In an opinion Friday, Judge Stanton dismissed, on jurisdictional grounds, a case accusing the promoters of an initial coin offering of fraud, because the plaintiffs’ transactions did not occur domestically, as required by Morrison v. National Australia Bank, Ltd., 561 U.S. 247 (2010).

The plaintiffs offered declarations from two putative class members who did not live in the U.S. One was from from the United Arab Emirates and the other from the United Kingdom. According to the plaintiffs, there was nonetheless a basis for personal jurisdiction because the servers that hosted the website through which the coin sales were made were physically located in Kansas, and because, in all likelihood, the relevant blockchain “nodes” that would record the transactions publicly were likely located in the United States, as well.

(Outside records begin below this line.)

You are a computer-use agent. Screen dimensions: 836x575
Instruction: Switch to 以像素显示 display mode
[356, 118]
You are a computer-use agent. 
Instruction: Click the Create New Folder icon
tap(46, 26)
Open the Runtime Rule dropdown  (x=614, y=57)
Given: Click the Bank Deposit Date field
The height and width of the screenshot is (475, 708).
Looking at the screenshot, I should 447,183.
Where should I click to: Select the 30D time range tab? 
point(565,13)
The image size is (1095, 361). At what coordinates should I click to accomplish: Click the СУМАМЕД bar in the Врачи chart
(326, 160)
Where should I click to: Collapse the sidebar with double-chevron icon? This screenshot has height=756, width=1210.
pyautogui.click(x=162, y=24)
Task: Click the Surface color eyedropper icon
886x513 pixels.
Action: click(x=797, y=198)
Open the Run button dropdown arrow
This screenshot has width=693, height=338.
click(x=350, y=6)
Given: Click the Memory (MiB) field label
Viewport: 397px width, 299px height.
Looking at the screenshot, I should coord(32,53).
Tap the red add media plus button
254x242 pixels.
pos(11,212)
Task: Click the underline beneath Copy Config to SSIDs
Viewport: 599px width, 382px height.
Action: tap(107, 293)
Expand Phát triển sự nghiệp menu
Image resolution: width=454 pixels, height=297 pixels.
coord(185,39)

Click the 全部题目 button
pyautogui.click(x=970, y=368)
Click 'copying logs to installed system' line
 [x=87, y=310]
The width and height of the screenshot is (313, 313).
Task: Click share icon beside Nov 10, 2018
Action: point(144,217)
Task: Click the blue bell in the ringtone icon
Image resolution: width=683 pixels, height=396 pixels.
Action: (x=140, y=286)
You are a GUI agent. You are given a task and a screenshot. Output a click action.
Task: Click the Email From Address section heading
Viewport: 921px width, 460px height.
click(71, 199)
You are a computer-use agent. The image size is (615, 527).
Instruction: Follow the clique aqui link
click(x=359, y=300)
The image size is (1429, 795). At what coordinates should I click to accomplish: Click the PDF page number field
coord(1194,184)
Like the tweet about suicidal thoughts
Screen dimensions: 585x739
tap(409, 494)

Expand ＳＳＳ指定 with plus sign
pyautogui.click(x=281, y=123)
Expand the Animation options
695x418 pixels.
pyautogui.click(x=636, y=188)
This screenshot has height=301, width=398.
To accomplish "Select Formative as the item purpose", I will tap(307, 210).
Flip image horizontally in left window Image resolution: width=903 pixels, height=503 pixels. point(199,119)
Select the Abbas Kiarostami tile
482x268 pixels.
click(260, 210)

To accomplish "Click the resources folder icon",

Judge Stanton rejected this reasoning, and found the relevant question to be where the “change in the legal relationship” between the parties occurred:

[A]ll that machinery for generating, administering, and delivering the bitcoin could be located in Kansas, Germany or Brazil without affecting the location of the offer and acceptance of the purchase.

Morrison dealt with the location of the change in the legal relationship between persons, not the electronic operations of creation, transport and delivery of the product.

[The first plaintiff] did not purchase his bitcoins in Kansas. He purchased them in the United Arab Emirates, where he accepted the offer and agreed to the contract of purchase. [The second plaintiff] purchased his in Great Britain, not Kansas.